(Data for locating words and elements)
□ □ □ □
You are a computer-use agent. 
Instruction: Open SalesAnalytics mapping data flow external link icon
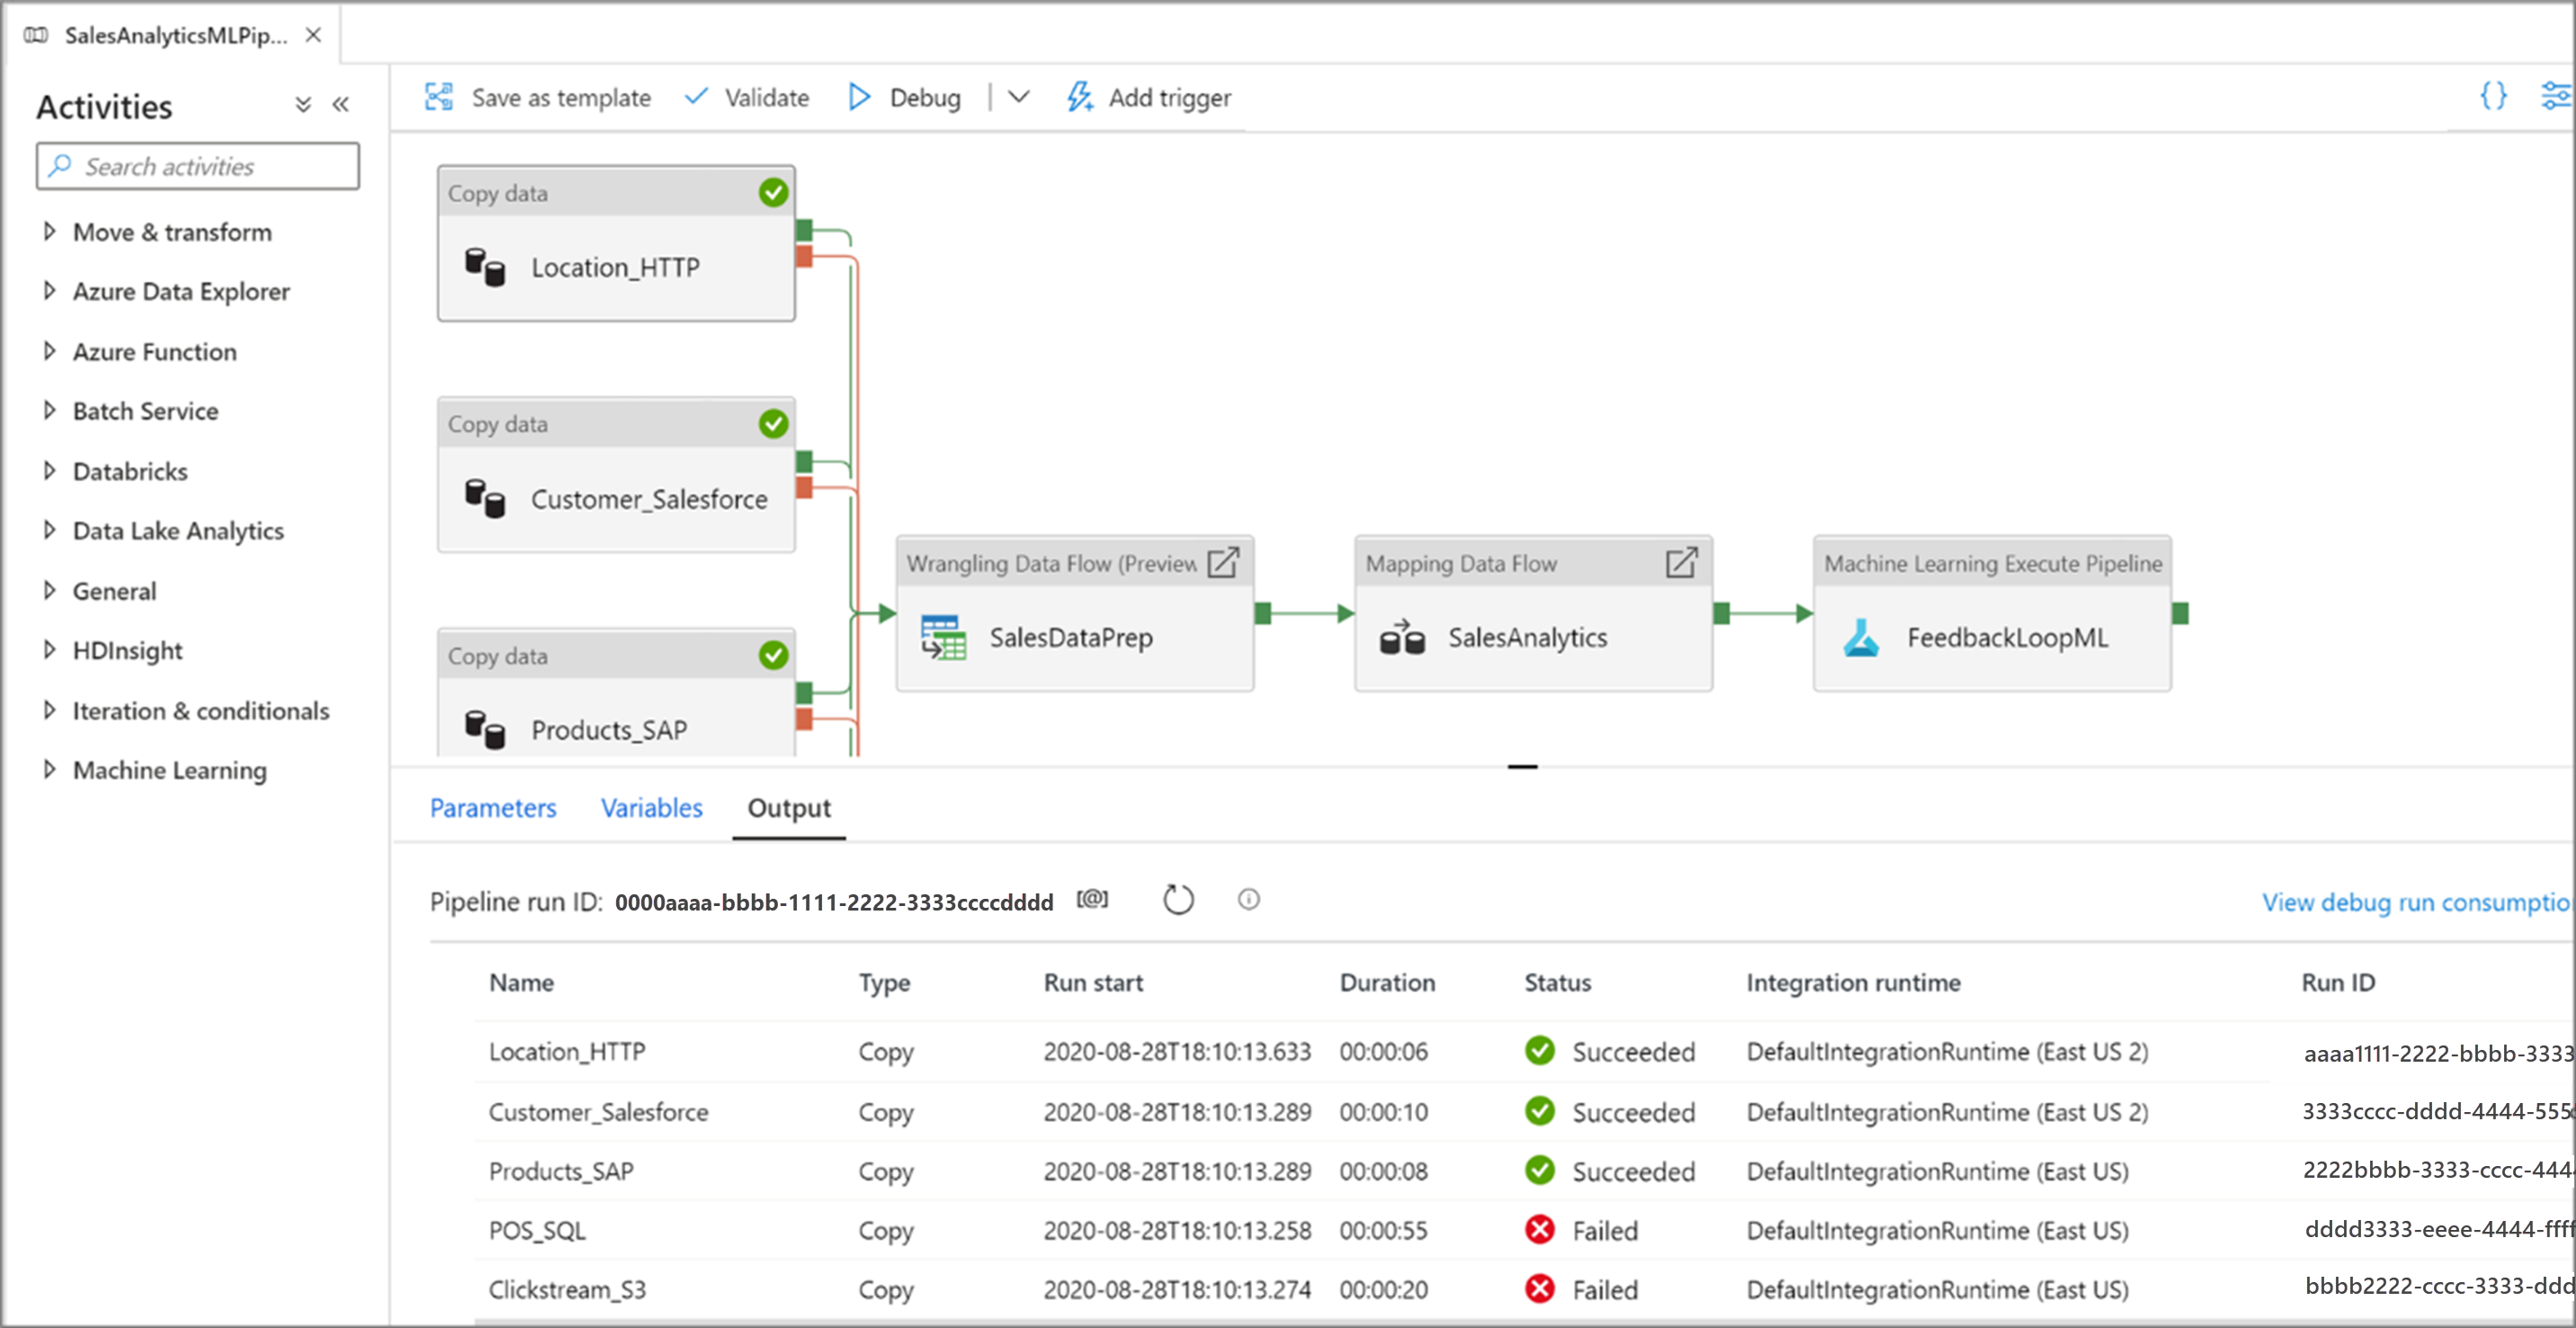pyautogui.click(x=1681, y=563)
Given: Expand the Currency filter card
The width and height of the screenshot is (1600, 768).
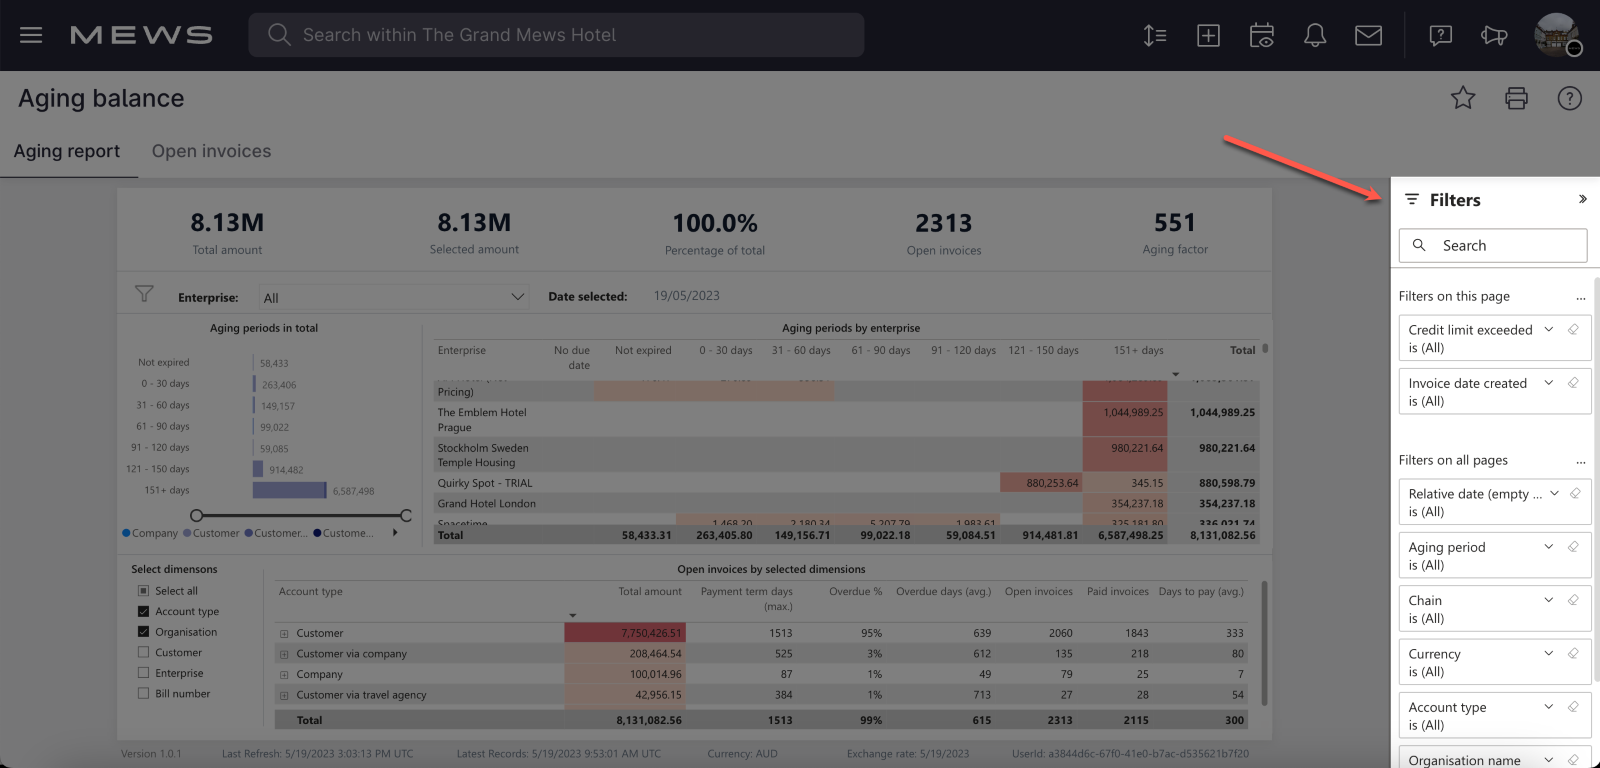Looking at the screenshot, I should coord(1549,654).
□ □ □ □
* PROBLEM REQUIREMENTS
Reproduce every one of the lines above word for word, leaving the pictures out of your answer.

* SOLUTION BELOW
You are a computer-use agent. 
Instruction: Open SalesAnalytics mapping data flow external link icon
pyautogui.click(x=1681, y=563)
Given: Expand the Currency filter card
The width and height of the screenshot is (1600, 768).
Looking at the screenshot, I should coord(1549,654).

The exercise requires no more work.